**RECORDS FOR THE EXERCISE**
+---+

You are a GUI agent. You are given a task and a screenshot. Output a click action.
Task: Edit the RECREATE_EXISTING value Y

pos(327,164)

+---+

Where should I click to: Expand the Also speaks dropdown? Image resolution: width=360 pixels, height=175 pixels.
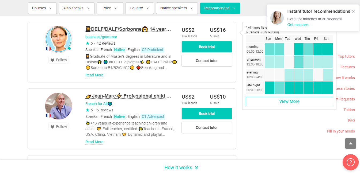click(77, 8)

+---+

**PROBLEM DESCRIPTION**
Retype everything in the listing from the line containing "Where should I" down to the line containing "click(77, 8)", both included, leaving the pictures out.

**RESULT FOR THIS EXERCISE**
Where should I click to: Expand the Also speaks dropdown? Image resolution: width=360 pixels, height=175 pixels.
click(77, 8)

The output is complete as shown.